By STEVEN GREENHOUSE
Andy Stern, the president of the Service Employees International Union, went into its convention under heavy fire from one of its largest locals, but he emerged stronger — overwhelmingly re-elected for another four years and with his power consolidated.
At the convention in San Juan, P. R., which ended on Wednesday, the nearly 2,000 delegates followed Mr. Stern's lead and voted to give the union's top officials more power to bargain with large, nationwide employers, somewhat reducing the role of individual locals in negotiations.
Mr. Stern has repeatedly argued that as employers grow larger and operate at a national and even international level, unions must do the same. To help deal with these ever-larger employers, he persuaded the delegates to create nationwide industry bargaining councils.
The move advances what Mr. Stern calls his "justice for all" strategy of sometimes sacrificing pay gains for current union members in exchange for persuading employers not to resist organizing drives at some nonunion operations.
His fiercest in-house critic, Sal Rosselli, president of a California local representing 140,000 health care workers, said of Mr. Stern: "He succeeded in getting his plans passed. He emerged with more authority."
But Mr. Rosselli said Mr. Stern's critics made progress by making sure the voices of rank-and-file workers would increasingly be heard.
Mr.
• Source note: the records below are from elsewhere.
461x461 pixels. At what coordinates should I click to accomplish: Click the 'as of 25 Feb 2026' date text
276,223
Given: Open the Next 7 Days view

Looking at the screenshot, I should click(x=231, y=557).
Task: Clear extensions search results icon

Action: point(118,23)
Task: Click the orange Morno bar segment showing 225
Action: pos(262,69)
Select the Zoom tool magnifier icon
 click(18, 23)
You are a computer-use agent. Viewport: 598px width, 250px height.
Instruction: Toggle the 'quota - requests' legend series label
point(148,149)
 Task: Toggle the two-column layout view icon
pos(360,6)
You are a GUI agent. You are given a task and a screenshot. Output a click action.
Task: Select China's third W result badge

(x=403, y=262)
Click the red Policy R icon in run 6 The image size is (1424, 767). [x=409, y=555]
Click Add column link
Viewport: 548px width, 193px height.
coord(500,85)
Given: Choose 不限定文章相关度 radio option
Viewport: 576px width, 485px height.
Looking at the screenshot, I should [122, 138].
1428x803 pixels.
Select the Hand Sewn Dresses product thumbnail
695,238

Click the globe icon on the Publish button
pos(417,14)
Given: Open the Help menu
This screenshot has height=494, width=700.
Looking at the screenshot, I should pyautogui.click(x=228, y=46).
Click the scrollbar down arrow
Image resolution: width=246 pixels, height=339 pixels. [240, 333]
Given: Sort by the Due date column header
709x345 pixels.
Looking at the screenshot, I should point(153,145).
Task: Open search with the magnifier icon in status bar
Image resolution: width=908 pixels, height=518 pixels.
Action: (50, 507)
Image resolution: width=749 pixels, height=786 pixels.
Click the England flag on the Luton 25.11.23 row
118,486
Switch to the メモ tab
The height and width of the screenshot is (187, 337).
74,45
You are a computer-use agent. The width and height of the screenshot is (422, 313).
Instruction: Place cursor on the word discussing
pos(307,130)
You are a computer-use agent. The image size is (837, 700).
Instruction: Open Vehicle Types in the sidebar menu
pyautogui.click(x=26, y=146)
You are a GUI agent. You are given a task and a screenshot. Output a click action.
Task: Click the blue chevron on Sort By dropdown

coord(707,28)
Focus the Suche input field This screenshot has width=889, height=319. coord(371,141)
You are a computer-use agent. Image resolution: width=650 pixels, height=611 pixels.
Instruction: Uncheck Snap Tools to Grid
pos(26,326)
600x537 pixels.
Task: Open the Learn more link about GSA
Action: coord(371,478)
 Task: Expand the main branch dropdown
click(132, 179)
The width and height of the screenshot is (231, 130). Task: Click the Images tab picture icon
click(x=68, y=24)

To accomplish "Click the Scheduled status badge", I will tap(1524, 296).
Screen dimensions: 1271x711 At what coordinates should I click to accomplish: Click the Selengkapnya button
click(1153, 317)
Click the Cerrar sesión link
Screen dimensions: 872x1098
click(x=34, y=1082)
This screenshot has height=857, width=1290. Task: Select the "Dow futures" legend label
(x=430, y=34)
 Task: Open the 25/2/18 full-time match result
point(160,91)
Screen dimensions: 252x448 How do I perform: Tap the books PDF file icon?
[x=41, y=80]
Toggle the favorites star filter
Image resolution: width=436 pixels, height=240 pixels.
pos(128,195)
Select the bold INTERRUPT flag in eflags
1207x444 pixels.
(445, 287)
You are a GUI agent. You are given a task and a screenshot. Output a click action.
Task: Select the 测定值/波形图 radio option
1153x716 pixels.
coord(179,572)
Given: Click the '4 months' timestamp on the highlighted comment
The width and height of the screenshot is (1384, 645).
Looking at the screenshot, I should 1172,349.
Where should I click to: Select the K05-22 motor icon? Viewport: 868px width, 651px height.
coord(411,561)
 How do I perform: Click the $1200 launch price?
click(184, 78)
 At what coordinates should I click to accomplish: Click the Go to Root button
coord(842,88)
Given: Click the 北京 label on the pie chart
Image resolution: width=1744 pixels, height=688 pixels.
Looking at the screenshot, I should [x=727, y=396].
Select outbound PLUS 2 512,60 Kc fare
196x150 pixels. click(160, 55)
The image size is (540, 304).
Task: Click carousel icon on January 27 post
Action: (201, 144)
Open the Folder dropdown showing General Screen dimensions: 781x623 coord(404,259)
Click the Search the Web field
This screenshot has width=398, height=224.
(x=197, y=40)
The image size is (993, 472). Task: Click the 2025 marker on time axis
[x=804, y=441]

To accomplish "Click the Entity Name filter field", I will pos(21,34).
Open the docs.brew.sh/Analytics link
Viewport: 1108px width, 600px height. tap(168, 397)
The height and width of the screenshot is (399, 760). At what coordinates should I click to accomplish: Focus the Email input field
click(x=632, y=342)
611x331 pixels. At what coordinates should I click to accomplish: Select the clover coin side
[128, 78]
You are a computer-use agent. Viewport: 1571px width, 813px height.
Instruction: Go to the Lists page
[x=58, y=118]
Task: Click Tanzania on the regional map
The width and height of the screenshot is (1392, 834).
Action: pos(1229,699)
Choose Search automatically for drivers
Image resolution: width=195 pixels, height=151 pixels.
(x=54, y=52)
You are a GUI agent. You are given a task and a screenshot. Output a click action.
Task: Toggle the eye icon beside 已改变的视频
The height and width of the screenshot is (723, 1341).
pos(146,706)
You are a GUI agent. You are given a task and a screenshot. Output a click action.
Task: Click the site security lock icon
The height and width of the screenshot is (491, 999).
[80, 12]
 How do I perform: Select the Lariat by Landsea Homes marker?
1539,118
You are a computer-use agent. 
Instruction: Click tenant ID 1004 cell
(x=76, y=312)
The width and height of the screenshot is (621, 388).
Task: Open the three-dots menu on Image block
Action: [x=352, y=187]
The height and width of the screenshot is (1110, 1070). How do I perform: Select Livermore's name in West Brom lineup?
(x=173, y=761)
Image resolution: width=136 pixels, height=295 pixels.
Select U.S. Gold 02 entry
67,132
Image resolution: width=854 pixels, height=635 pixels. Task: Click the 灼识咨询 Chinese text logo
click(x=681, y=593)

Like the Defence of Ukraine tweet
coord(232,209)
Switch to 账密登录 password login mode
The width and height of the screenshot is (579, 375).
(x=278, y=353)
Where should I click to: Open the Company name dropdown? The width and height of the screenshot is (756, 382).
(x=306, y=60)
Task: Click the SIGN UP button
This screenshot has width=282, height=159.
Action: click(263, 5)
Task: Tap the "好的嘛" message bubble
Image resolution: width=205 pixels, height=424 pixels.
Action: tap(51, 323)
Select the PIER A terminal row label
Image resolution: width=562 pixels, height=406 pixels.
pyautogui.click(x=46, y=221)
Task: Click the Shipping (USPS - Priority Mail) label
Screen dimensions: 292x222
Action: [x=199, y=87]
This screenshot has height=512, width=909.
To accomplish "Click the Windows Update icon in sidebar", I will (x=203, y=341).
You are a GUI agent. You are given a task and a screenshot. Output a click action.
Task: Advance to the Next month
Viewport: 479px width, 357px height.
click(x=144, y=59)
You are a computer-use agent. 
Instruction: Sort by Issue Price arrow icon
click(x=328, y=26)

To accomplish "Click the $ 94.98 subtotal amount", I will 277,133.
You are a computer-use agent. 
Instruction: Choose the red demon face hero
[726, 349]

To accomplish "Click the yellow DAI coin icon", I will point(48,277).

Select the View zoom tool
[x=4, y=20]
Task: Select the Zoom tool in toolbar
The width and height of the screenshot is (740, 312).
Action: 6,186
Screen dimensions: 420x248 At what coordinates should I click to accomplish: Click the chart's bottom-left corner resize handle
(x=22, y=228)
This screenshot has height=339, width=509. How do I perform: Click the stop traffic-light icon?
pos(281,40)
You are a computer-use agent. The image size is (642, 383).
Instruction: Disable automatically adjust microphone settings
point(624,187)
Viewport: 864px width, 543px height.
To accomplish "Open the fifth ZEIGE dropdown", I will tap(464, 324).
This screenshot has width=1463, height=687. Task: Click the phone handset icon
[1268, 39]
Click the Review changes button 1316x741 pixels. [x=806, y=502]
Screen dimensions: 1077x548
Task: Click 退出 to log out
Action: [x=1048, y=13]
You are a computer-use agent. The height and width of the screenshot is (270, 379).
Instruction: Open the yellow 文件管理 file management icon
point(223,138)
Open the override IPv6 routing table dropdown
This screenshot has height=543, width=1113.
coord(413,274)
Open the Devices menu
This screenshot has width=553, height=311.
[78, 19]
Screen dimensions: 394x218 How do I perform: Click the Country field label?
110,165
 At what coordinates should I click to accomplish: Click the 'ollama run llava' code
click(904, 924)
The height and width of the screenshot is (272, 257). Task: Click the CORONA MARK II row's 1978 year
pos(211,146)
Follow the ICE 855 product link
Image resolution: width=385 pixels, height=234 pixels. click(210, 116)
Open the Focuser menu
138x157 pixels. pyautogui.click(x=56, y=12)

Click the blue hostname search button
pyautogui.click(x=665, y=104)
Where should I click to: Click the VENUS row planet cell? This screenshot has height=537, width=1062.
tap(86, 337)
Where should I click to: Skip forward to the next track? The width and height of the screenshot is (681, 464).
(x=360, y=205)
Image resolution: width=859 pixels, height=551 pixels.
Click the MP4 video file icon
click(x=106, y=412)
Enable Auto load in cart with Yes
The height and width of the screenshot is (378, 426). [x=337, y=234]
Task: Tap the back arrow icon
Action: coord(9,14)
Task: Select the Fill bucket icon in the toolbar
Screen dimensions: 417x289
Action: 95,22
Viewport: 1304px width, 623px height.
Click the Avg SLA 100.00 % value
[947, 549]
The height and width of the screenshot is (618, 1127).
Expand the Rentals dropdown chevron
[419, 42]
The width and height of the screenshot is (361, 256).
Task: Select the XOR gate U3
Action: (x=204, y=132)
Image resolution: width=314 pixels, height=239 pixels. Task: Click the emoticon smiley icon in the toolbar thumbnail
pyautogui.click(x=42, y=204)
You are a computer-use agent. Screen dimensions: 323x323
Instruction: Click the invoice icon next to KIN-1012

Stern boasted that his union had passed the two-million-member mark, by recently adding 22,000 home-care attendants in Massachusetts and 20,000 child-care workers in Pennsylvania. But some academics and rival unions say that number is exaggerated because it includes 300,000 workers who pay the equivalent of dues but are not full members. Mr. Stern vowed that the service employees would unionize an additional 500,000 workers by its convention in 2012.
Nelson Lichtenstein, a professor of labor history at the University of California, Santa Barbara, said: "I am impressed with Andy Stern's ambition for his organization and for the labor movement. He has a program that we're going to organize another 500,000 workers. They're putting money into it. It's not just bluster."
Senator Barack Obama, the presumptive Democratic presidential nominee, spoke by satellite to the convention on Wednesday, with the delegates vowing to do their utmost to get him elected.
In an unusual move, Mr. Stern said, "I pledge we will, before the next convention," gain legislation "that guarantees affordable health care for every man, every woman and every child." He also pledged that Congress would pass legislation to make it easier to unionize millions of additional workers.
In a move likely to upset some Democrats, the delegates approved an "accountability plan" in which the union would spend $10 million to pressure or punish political candidates who made pro-worker, pro-union promises, but broke them after being elected.
The union's leaders cite a primary last February in which the service employees played an instrumental role in defeating Representative Albert Wynn, Democrat of Maryland, because the union thought he was favoring business over workers.
A plan was also approved at the convention that would create 200,000 rank-and-file leaders that service employees union officials describe as a powerful army to help unionize workers and to work in political campaigns across the nation.
The union said it planned to spend $80 million on federal and state elections in the current two-year political cycle.